Does that stop me from being 1000% more terrified, on a daily basis, since receiving my diagnosis? No it does not.

A good deal of that terror, I think, is that cancer promises a patient a long and painful interaction with a medical system that has only destructive rear-guard actions at hand to stop it. Cut things out; kill it with poison; zap it with radiation. These procedures all leave a body worse for wear, and if they don’t work… they bring you back and do some more of them.

My great grandfather died while rolling a ball on the lawn bowling green in his late 80s. Massive stroke, he died doing something he loved and was dead before he hit the ground. Floyd Ramsey hit the mortality jackpot.

Naturally, I would also like to hit that jackpot. Cancer says, “not so fast, you might have a different life experience ahead of you”.

It would be a little too pat to say that getting a diagnosis starts you off on the stages of grief, because that implies some orderly process to the mental evolution. I am not progressing linearly through the stages of grief, so much as visiting them randomly, over and over, in an emotional shuffle mode.

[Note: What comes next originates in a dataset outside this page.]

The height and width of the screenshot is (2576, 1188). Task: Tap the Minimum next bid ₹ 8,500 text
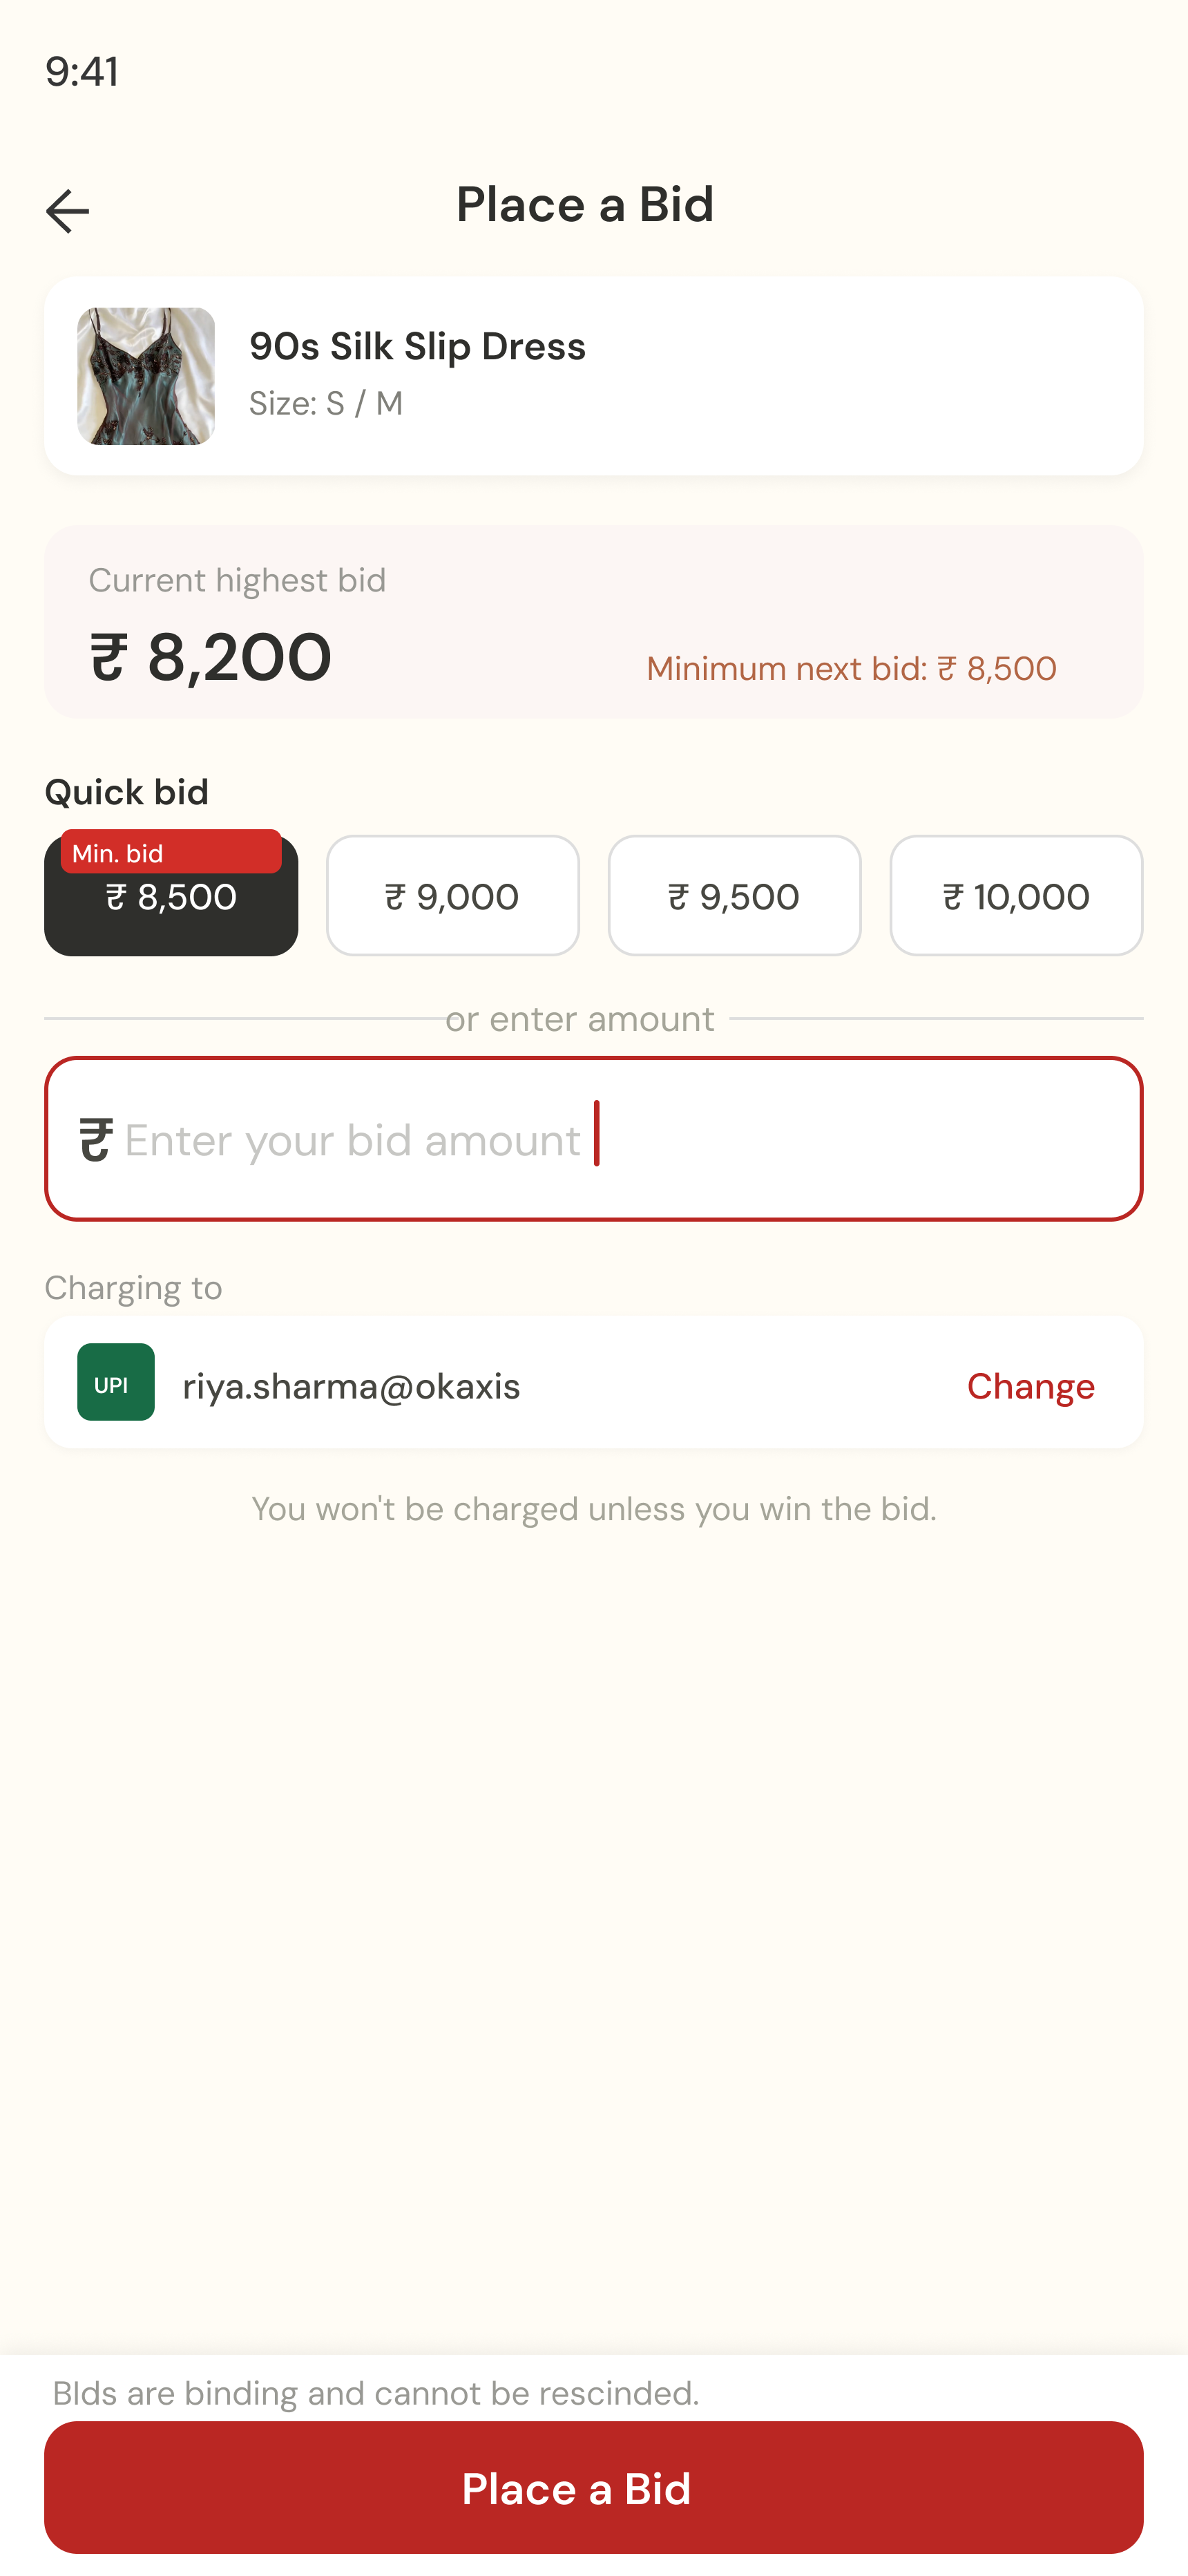(851, 668)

Some days are denial days. Some days are acceptance days. Some days are bargaining days.

Mountain

I told my councillor last week that “I only feel OK to the extent that I am dissociative”, and that seems to still hold true. I am at my most together when I have fully distracted myself from the diagnosis. I’m not sure if this counts as “taking one day at a time”. Probably not.

Talk to you again soon, on the other side, inshalla.